(Rows showing where targets appear)

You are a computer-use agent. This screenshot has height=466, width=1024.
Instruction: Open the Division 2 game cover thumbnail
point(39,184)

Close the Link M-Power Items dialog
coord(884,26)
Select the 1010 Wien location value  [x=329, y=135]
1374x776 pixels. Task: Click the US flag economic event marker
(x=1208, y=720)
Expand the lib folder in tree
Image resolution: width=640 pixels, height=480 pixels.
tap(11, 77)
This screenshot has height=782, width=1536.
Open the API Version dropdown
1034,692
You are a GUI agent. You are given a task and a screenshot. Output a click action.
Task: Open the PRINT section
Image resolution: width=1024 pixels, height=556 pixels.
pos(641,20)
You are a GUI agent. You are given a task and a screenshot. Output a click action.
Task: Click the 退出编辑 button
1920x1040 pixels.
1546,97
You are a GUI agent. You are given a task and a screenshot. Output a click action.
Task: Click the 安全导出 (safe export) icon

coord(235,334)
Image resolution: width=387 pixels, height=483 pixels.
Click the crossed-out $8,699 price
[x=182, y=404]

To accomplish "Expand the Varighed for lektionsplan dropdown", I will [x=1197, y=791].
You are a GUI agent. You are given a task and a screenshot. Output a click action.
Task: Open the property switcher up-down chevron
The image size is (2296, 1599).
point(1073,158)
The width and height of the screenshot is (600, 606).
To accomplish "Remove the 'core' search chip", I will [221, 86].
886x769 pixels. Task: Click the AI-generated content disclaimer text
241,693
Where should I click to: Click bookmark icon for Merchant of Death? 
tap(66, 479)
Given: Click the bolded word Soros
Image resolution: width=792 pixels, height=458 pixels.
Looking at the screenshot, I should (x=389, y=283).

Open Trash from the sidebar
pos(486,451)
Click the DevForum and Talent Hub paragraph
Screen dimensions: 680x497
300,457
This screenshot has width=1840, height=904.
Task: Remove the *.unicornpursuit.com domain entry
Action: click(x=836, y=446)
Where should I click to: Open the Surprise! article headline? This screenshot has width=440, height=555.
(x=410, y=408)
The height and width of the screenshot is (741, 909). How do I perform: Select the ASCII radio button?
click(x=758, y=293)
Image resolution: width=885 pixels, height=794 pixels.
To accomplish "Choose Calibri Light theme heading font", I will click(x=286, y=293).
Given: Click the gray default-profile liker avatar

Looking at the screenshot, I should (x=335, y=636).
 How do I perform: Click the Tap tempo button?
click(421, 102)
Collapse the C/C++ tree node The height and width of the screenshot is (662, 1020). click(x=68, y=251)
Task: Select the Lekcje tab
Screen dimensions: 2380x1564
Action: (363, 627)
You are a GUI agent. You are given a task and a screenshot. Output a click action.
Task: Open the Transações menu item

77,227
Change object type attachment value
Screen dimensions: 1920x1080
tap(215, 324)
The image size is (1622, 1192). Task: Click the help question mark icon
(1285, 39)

GIVEN EXERCISE:
Please reproduce the records word for word, starting at the line that contains "1374x776 pixels. Task: Click" and ending at the line that contains "Looking at the screenshot, I should (x=389, y=283).", both lines included.

RESULT OF THE EXERCISE:
1374x776 pixels. Task: Click the US flag economic event marker
(x=1208, y=720)
Expand the lib folder in tree
Image resolution: width=640 pixels, height=480 pixels.
tap(11, 77)
This screenshot has height=782, width=1536.
Open the API Version dropdown
1034,692
You are a GUI agent. You are given a task and a screenshot. Output a click action.
Task: Open the PRINT section
Image resolution: width=1024 pixels, height=556 pixels.
pos(641,20)
You are a GUI agent. You are given a task and a screenshot. Output a click action.
Task: Click the 退出编辑 button
1920x1040 pixels.
1546,97
You are a GUI agent. You are given a task and a screenshot. Output a click action.
Task: Click the 安全导出 (safe export) icon

coord(235,334)
Image resolution: width=387 pixels, height=483 pixels.
Click the crossed-out $8,699 price
[x=182, y=404]

To accomplish "Expand the Varighed for lektionsplan dropdown", I will [x=1197, y=791].
You are a GUI agent. You are given a task and a screenshot. Output a click action.
Task: Open the property switcher up-down chevron
The image size is (2296, 1599).
point(1073,158)
The width and height of the screenshot is (600, 606).
To accomplish "Remove the 'core' search chip", I will [221, 86].
886x769 pixels. Task: Click the AI-generated content disclaimer text
241,693
Where should I click to: Click bookmark icon for Merchant of Death? 
tap(66, 479)
Given: Click the bolded word Soros
Image resolution: width=792 pixels, height=458 pixels.
Looking at the screenshot, I should (x=389, y=283).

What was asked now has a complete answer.